Ces dernières années, l’étau de la suspicion s’est notamment resserré autour d’un homme qui, jusqu’il y a peu, détenait un pouvoir considérable. Si le nom de Mike Repacholi n’évoque rien pour le commun des mortels, il donne par contre de l’urticaire à de nombreux scientifiques ainsi qu’aux associations militant pour l’instauration de normes d’émissions électromagnétiques plus sévères.

Pétition et lettres ouvertes

Physicien et docteur en biologie, Mike Repacholi a été ces dix dernières années le coordinateur du Projet international pour l’étude des champs électromagnétiques (ou «projet CEM»), lancé par l’OMS en 1996. Son rôle? Celui de «supersecrétaire» chargé de coordonner des programmes de recherche dans le monde entier afin d’évaluer les éventuels risques sanitaires liés aux lignes à haute tension, antennes relais et autres GSM. Sur la base des résultats scientifiques obtenus, l’OMS émet alors des recommandations mondiales de santé publique.

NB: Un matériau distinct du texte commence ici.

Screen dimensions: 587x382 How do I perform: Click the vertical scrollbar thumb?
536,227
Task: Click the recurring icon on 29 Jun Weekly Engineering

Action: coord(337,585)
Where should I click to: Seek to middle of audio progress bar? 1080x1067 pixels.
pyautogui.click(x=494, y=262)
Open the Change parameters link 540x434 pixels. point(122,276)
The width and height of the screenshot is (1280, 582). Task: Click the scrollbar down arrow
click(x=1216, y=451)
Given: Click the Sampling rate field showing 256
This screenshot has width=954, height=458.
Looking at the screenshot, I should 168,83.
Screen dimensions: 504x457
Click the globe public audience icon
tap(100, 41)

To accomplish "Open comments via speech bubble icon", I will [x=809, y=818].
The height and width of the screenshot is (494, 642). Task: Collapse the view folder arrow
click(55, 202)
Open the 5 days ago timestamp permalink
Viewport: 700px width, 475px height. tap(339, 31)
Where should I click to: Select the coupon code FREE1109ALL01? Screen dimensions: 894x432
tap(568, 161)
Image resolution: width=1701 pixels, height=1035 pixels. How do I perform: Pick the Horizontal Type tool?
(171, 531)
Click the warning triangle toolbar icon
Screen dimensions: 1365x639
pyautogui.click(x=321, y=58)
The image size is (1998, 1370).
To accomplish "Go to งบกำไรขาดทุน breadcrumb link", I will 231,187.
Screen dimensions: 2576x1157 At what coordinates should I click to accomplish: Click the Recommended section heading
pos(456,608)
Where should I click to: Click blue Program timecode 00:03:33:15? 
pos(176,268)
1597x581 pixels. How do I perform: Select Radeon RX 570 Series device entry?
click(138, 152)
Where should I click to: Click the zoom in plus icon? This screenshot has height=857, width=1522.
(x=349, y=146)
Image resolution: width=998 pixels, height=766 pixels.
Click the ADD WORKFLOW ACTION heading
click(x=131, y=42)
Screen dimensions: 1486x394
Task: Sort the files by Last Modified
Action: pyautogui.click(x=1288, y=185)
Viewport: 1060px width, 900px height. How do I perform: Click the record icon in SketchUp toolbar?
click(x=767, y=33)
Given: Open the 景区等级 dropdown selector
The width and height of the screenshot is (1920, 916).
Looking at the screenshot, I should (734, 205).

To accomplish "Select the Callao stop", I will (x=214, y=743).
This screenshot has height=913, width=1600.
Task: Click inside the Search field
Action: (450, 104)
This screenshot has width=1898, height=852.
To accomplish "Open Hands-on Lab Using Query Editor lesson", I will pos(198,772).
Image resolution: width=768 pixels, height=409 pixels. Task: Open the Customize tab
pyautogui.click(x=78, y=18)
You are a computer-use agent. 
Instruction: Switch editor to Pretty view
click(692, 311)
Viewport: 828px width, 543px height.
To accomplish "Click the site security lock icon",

Or les détracteurs de M. Repacholi lui reprochent d’avoir systématiquement évacué ou minimisé les études «dérangeantes» pour l’industrie, impliqué celle-ci dans le processus de décision, écarté des scientifiques de renom des groupes d’experts réunis par ses soins à l’OMS, mais aussi d’avoir été très timoré dans ses recommandations de santé publique et d’avoir fait financer «son» projet CEM en grande partie par les industriels de la téléphonie mobile. En caricaturant à peine, l’homme est accusé, ni plus ni moins, d’avoir pédalé pendant dix ans pour l’industrie.

Une pétition internationale a circulé pour réclamer sa tête. Sans résultat. En juillet dernier, sauvé par l’âge légal de la retraite, M. Repacholi a quitté l’agence onusienne par la petite porte. Ce qui n’a pas empêché six ONG françaises d’adresser, en octobre et en décembre derniers, deux lettres ouvertes à la direction générale de l’OMS pour qu’elle diligente au plus vite une enquête sur les agissements suspects de M. Repacholi durant son mandat.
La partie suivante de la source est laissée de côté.